_To do_. How do the lines below between the ones holding "1400x867 pixels." and "Click the Customize sidebar button", inclusive, read? Give them again exactly, with no other lines.

_Data for review_.
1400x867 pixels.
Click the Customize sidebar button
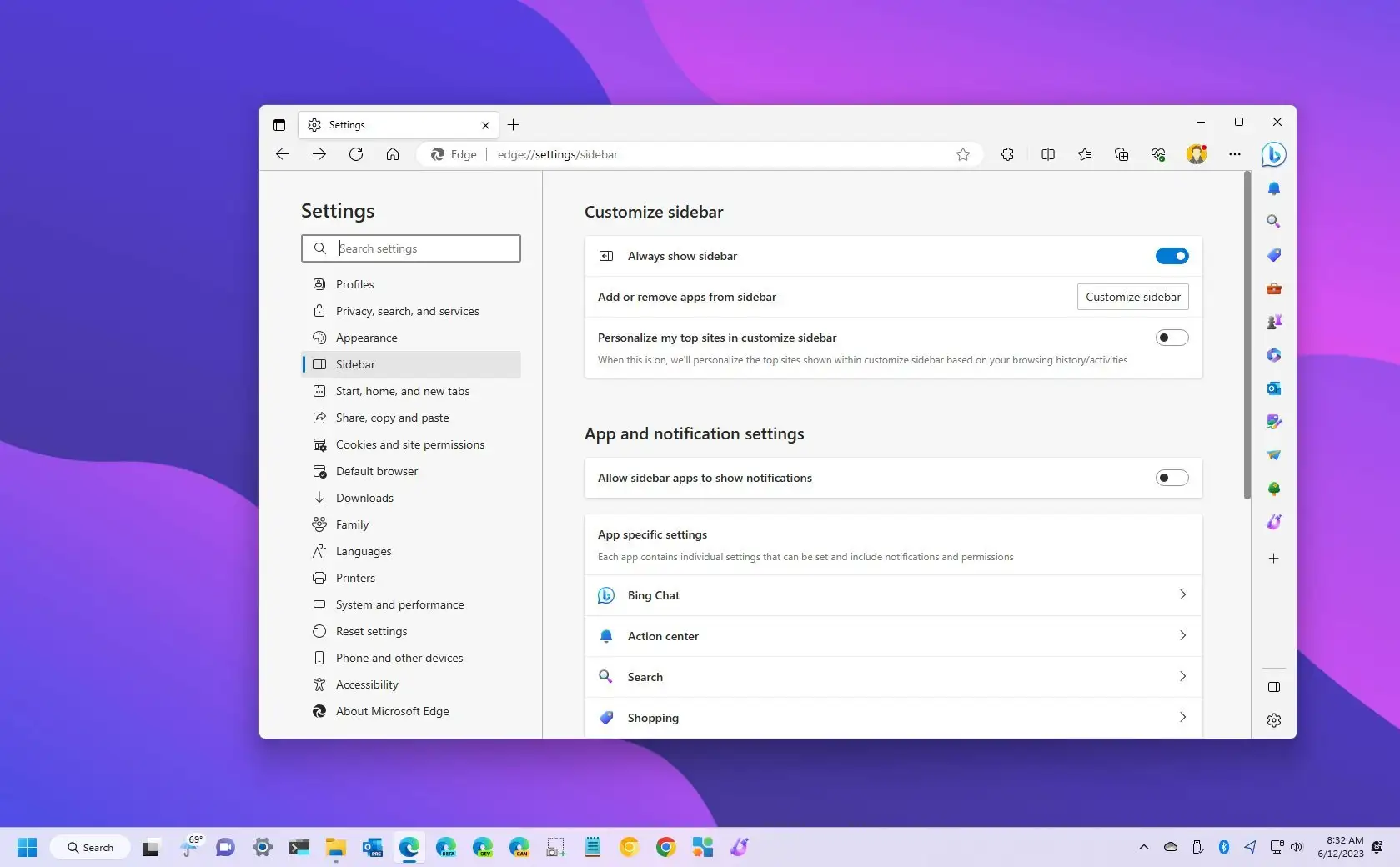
--
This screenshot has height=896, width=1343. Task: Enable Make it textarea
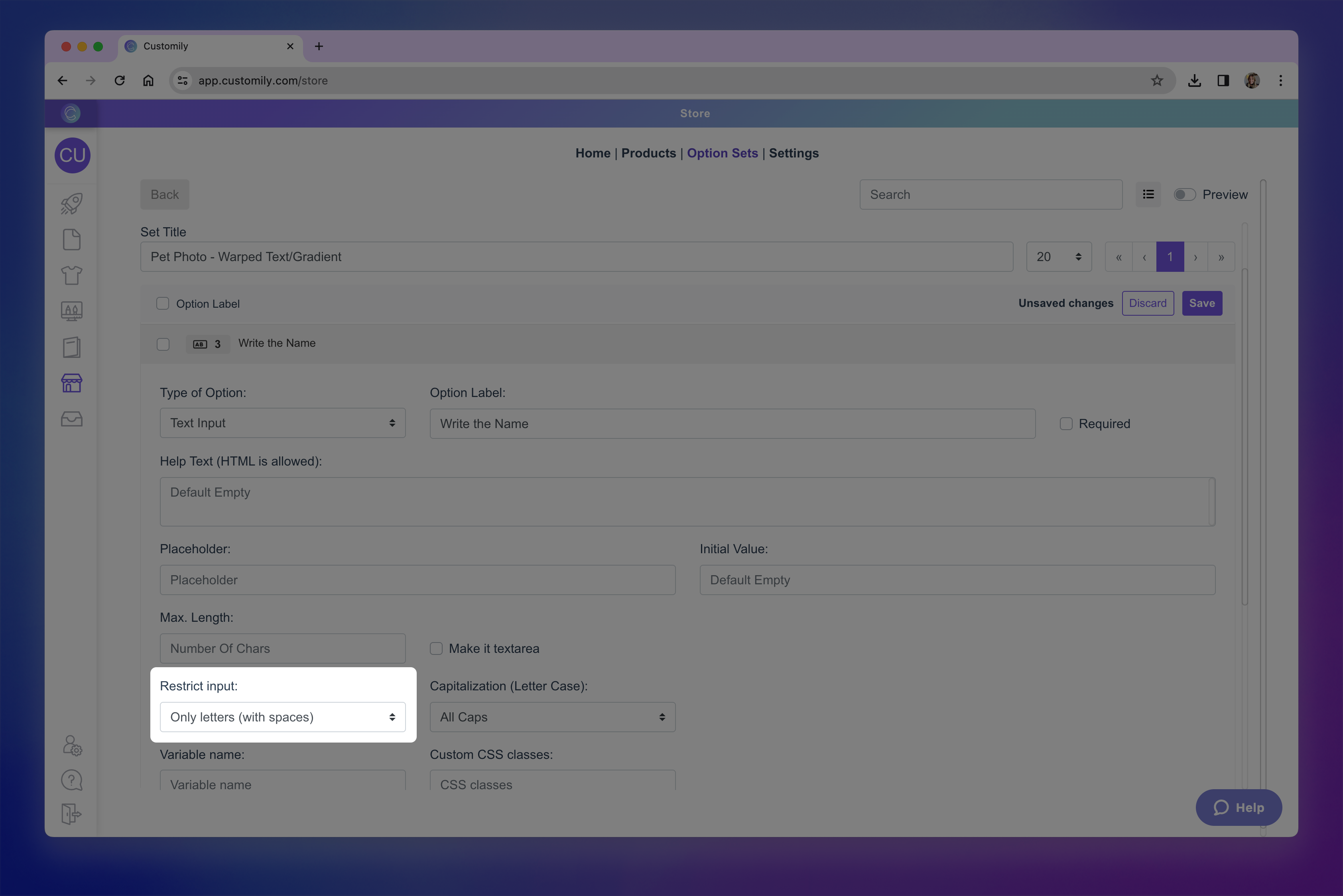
==
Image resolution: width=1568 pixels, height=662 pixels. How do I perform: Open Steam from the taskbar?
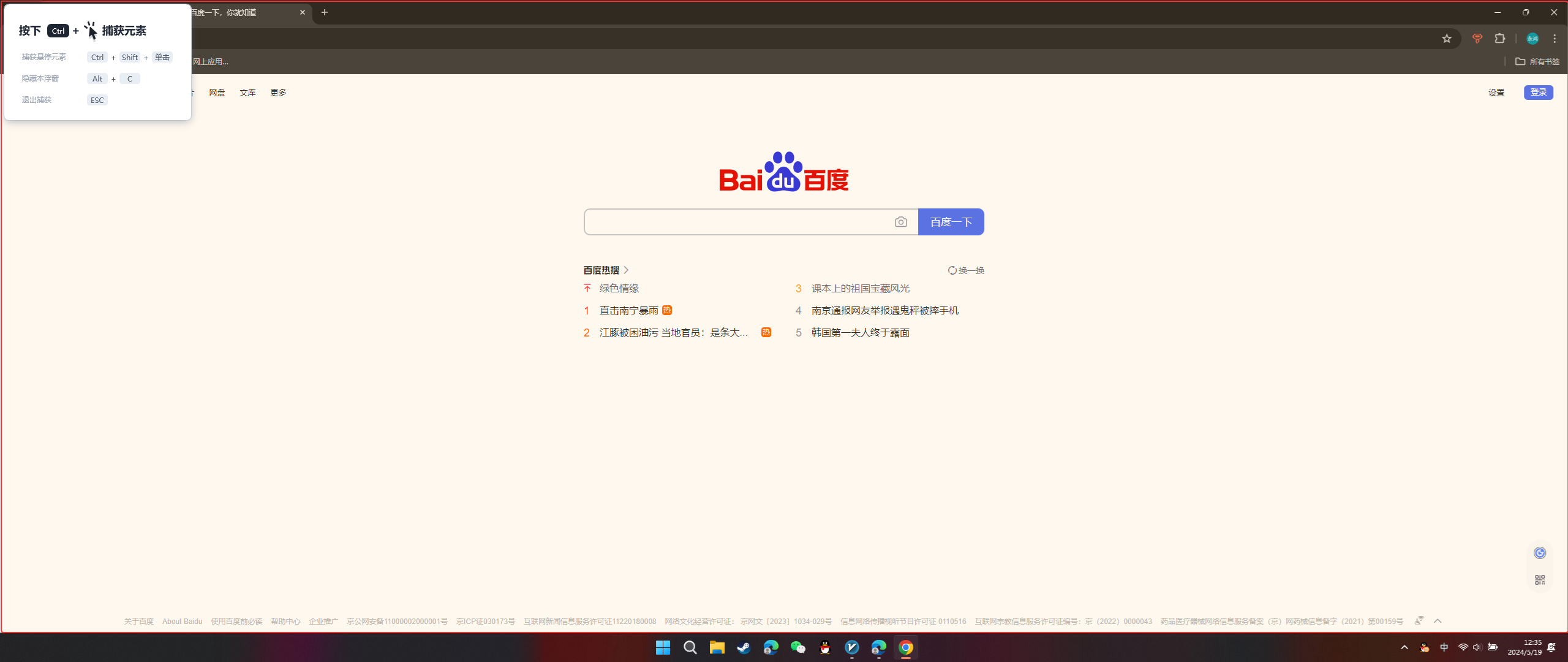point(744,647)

_Answer_.
1400x867 pixels.
Click the Customize sidebar button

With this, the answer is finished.